=== WHAT THE TASK ASKS ===
Taking the lines below one at a time, count those with the string "comment" and give the result alone.

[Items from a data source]
__________________________________________________

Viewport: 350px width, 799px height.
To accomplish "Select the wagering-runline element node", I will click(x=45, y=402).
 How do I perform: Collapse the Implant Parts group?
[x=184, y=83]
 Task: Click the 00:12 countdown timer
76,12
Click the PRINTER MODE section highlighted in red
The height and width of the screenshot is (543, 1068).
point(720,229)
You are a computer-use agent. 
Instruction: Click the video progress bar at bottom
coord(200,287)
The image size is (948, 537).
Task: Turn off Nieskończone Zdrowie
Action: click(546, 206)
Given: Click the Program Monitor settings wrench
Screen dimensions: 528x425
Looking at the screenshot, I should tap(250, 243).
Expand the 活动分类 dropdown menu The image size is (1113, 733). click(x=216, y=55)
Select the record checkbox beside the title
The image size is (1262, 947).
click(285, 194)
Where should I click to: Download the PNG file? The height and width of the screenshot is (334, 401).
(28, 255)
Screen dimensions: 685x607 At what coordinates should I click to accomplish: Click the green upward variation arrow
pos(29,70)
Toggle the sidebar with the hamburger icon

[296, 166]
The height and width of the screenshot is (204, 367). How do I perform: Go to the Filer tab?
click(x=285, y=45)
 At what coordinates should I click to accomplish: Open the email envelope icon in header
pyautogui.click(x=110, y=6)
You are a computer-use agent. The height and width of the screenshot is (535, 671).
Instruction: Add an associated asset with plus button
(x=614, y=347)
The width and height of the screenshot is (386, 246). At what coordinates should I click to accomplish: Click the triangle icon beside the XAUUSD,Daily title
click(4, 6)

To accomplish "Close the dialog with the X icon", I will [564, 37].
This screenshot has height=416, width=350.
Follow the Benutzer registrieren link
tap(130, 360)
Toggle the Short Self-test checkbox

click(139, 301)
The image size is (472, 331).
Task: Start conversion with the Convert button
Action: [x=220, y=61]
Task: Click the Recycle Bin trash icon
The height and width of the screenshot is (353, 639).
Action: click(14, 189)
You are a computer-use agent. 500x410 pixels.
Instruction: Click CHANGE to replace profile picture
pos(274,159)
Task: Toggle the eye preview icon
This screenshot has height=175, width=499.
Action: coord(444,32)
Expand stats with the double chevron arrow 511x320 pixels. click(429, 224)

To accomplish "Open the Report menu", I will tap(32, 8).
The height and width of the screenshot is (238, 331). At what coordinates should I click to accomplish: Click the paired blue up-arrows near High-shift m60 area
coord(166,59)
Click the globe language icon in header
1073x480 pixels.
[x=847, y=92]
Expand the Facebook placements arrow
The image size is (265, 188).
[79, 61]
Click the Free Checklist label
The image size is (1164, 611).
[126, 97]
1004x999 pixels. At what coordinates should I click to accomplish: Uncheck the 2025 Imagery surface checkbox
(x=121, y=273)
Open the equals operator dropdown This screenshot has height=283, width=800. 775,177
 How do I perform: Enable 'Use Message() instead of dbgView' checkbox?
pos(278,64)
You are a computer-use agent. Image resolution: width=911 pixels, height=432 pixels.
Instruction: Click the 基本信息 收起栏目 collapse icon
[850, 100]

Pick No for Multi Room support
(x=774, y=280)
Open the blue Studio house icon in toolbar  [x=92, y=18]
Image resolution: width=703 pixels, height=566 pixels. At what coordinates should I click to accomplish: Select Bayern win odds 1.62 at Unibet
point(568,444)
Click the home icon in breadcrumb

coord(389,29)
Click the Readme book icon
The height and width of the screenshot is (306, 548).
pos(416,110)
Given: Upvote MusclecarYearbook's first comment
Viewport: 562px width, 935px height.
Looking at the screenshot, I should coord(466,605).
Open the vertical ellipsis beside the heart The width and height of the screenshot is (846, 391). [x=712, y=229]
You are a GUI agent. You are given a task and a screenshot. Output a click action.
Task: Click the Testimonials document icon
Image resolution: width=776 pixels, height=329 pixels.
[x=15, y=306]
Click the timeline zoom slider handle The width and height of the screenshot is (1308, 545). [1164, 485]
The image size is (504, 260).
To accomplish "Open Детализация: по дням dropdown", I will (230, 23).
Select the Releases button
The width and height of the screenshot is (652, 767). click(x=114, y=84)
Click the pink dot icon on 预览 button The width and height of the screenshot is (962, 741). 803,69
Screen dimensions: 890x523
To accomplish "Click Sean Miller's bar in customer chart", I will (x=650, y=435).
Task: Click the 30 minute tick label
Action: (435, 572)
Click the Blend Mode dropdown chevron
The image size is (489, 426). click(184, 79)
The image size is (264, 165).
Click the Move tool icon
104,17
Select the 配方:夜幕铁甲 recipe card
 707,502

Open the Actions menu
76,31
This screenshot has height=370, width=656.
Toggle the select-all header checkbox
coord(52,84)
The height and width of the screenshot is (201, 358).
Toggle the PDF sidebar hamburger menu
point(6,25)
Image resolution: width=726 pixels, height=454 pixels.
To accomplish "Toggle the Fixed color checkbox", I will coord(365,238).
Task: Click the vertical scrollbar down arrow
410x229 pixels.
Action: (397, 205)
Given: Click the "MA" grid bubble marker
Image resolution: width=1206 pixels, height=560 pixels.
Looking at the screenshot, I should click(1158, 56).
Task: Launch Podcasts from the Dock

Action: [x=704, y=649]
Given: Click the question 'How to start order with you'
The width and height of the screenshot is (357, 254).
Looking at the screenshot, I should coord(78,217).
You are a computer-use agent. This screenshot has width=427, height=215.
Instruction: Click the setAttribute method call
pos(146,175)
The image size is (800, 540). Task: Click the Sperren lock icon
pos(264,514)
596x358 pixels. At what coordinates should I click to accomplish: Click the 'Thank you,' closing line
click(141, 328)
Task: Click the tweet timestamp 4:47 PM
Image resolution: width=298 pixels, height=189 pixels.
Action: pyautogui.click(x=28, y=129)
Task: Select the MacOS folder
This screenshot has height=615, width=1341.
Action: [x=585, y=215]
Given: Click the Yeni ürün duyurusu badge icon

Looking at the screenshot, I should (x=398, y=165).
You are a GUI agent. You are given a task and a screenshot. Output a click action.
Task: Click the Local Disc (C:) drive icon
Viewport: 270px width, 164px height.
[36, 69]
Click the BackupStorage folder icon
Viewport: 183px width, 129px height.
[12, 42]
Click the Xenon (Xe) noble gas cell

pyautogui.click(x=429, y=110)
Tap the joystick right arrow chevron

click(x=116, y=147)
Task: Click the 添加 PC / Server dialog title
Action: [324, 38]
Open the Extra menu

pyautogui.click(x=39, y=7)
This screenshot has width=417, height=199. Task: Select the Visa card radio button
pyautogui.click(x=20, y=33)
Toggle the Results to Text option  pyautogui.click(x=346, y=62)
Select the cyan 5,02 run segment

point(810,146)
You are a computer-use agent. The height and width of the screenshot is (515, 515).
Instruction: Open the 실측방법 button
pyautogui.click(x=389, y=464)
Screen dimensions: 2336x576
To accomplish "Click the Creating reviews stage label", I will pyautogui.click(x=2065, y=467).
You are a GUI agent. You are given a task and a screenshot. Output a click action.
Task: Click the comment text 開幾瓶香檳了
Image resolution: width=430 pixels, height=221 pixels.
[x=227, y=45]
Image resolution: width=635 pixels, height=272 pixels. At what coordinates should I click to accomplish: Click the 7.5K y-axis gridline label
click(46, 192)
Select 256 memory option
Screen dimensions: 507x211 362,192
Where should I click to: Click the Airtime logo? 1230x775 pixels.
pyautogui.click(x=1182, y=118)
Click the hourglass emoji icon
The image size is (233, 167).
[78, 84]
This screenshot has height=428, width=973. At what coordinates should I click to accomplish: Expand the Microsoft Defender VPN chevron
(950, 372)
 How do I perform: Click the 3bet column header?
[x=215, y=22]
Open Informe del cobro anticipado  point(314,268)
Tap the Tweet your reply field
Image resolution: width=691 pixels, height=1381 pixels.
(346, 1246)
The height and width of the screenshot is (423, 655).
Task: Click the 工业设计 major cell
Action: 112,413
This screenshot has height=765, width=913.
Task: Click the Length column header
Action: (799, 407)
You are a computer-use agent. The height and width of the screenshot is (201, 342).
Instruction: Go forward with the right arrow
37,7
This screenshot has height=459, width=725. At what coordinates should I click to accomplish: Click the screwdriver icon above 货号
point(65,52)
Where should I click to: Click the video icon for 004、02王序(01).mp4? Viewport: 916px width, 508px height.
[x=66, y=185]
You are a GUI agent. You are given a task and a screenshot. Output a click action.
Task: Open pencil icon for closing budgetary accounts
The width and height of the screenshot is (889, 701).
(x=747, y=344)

__________________________________________________

=== REPLY ===
2